── Source information
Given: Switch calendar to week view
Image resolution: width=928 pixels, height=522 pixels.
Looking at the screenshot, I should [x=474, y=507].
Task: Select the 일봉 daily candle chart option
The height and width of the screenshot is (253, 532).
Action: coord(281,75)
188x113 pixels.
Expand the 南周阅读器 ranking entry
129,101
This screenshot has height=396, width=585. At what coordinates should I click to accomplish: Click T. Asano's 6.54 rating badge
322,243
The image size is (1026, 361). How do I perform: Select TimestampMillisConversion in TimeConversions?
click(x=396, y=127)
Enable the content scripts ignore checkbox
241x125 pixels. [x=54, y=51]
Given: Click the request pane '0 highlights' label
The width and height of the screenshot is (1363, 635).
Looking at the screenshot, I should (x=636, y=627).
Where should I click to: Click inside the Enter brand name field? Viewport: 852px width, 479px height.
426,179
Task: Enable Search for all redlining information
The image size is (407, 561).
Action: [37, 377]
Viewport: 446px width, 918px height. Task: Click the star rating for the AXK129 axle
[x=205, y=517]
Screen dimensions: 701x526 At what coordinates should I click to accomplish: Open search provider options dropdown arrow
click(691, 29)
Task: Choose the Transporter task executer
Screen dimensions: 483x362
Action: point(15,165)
────
── Source information
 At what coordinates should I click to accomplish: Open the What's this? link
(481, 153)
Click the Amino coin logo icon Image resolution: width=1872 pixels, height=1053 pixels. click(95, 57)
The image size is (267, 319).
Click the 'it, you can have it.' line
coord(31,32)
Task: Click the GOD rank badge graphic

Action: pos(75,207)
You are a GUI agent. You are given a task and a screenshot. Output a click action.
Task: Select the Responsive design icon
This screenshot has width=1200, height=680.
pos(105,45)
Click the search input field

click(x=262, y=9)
────
About this task> Where a line in the records above contains the string "icon", copy that line.

Answer to the problem>
Click the Amino coin logo icon Image resolution: width=1872 pixels, height=1053 pixels. click(95, 57)
Task: Select the Responsive design icon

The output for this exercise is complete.